» **Excerpt provided**
-- START --
I've had bad luck lately with cryovac'd butts and ribs on sale . So if you don't freeze or cook , make sure you open it up early ( like JJ said ) so you can get replacements if needed .


----------



## crazzycajun (May 3, 2019)

Thanks guys for the reassurance, chopsaw was it the smell or something else ? Same brand or vendor?


----------



## dr k (May 3, 2019)

Like JJ said you have a few days with pork when in its original cryovaced pkg from the processing plant but maybe pork loins have been dry aged, being lean but I wouldn't age pork since this more unsaturated fat compared to beef turns rancid quickly which is one of the main reasons it's cured. This is from themeatweeat.com:
Pork and lamb are slaughtered at a young age, which results in inherently tender meat. Therefore, pork and lamb are usually not aged but are processed the day following slaughter. Also, pork fat is more unsaturated than beef or lamb fat and thus is more subject to development of rancid ﬂavors unless promptly processed and packaged.


----------



## chopsaw (May 3, 2019)

Most of it was the smell , which don't always mean " bad " . I had a butt that the sell by was the day I bought it . Sat in fridge over nite . Next day the smell was strong . Let it air out a bit , wasn't getting any better . Also the surface was pretty slimy . After my daughter said " How many times you gonna smell that ? " I tossed it .

3 pack of ribs . Strong smell when opened . Washed off , still smelled . I was in the middle of cooking them , still smelled it , so those went in the trash .

Just some bad luck on those , don't remember the brand . I just bought 3 double packs that were boned and trimmed . They sat a couple days past the date and were fine .


----------



## noboundaries (May 3, 2019)

I buy meat on the "freeze or sell by" date all the time. A lot of the cryovac labels I've seen recently have changed to "sell by" only, or no date at all. I check the dateless labels packaging for no air and sealing integrity. Just picked up two cryovac, untrimmed spares this past Monday that had no date. I passed on several that had air in the sealed pak. In all the years I've bought ribs this way, I've only had one bad rack. 

The shelf in my fridge where I keep meat is low in the fridge and stays at 34F. I've had no problem buying meat on the package date, keeping it in the sealed pac until the weekend. The one bad rack was opened several days BEFORE the F or SB date.


----------



## dr k (May 3, 2019)

With whole cryovaced sub primal beef I usually ask for the box date since it's usually within 24 hours it was processed and go by that date and have it cooked or frozen before the wet aged 45 days. Usually not to wet age but for when I can get to it. I picked up a spare slab with tips and brisket bone attached last weekend with a sell by date of 5.15.19.  So there's a decent amount of time with pork if cryovaced when processed.  I've found pork loins and ribs with the packaging date on the cryo plastic. Sometimes you have to look close for the tiny purple print if it's there at all..


----------
-- END --
» **Provided records**
-- START --
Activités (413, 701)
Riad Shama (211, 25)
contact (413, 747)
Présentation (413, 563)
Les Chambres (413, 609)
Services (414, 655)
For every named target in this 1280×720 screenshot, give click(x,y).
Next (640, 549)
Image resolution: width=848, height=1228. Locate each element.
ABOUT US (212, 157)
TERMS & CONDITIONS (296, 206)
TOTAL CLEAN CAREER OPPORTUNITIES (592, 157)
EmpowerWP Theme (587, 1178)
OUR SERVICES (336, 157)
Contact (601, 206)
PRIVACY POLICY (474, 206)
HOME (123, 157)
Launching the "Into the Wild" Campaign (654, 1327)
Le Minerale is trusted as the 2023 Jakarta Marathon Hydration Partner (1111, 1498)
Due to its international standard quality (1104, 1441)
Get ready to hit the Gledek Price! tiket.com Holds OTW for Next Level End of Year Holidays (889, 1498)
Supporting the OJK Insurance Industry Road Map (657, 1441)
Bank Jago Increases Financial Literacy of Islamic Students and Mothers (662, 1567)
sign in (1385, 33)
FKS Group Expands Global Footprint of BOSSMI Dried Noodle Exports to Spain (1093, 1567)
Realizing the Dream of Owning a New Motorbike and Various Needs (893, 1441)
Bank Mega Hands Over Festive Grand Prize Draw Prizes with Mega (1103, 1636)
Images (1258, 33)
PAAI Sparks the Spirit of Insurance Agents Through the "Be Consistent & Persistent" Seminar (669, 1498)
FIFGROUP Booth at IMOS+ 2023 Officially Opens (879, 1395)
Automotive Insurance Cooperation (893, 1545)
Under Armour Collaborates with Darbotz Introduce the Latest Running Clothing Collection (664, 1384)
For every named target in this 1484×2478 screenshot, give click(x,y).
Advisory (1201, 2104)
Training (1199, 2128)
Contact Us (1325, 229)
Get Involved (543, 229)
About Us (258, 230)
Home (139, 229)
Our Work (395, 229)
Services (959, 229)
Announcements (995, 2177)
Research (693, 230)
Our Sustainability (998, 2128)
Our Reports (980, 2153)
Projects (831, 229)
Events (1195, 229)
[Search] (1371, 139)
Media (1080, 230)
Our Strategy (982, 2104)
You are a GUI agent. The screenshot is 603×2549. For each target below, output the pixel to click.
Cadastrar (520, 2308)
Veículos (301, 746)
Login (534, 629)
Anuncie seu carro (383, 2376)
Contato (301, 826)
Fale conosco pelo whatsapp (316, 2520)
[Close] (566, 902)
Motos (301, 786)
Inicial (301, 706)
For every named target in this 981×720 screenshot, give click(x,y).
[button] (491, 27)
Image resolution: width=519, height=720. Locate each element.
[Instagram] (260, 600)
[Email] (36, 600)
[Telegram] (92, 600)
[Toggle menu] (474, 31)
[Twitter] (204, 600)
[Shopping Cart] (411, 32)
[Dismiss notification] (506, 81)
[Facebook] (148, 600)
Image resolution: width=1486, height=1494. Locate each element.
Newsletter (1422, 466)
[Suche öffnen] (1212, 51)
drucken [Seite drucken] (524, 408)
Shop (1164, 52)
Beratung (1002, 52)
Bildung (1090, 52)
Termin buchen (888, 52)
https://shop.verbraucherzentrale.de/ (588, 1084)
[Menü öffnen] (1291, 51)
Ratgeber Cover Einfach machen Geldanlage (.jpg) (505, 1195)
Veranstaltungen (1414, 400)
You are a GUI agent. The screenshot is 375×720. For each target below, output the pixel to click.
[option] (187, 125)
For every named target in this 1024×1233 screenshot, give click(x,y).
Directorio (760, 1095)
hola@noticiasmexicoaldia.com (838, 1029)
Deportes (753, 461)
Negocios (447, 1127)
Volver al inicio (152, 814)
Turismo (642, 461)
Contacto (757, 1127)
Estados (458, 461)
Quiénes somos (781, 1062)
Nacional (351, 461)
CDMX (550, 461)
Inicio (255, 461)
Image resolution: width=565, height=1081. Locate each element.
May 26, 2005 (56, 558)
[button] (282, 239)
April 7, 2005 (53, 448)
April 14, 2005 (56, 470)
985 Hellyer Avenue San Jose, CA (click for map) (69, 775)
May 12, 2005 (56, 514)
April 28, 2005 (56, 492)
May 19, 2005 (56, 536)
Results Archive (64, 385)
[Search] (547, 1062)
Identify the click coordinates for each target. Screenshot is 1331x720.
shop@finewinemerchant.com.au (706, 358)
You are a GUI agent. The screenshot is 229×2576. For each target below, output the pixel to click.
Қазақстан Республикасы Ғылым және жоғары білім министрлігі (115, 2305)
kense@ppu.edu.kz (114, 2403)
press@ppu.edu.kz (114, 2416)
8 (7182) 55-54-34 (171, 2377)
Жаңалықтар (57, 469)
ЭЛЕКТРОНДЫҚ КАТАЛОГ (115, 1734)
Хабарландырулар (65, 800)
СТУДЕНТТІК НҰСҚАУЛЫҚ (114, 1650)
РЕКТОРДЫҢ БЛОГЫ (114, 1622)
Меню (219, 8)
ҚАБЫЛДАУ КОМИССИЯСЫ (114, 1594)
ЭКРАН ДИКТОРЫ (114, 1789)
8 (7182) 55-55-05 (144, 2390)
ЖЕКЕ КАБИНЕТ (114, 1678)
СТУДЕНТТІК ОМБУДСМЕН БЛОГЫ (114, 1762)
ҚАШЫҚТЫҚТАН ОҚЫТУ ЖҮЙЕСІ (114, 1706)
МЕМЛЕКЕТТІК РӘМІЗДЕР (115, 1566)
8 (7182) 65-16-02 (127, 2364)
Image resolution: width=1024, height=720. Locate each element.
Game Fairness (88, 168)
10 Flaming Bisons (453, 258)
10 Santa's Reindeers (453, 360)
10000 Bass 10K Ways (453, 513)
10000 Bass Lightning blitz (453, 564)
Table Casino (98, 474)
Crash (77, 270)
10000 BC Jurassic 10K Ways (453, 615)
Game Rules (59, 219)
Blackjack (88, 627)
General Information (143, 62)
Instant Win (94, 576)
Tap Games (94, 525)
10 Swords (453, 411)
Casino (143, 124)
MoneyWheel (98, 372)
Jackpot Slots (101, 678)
-- END --
» **What is being asked**
In the forum thread about vacuum-packed pork, translate this sentence into Spanish: "Pork and lamb are slaughtered at a young age, which results in inherently tender meat." The data plays no part in this exercise.

» **The output**
El cerdo y el cordero se sacrifican a una edad temprana, lo que da como resultado una carne intrínsecamente tierna.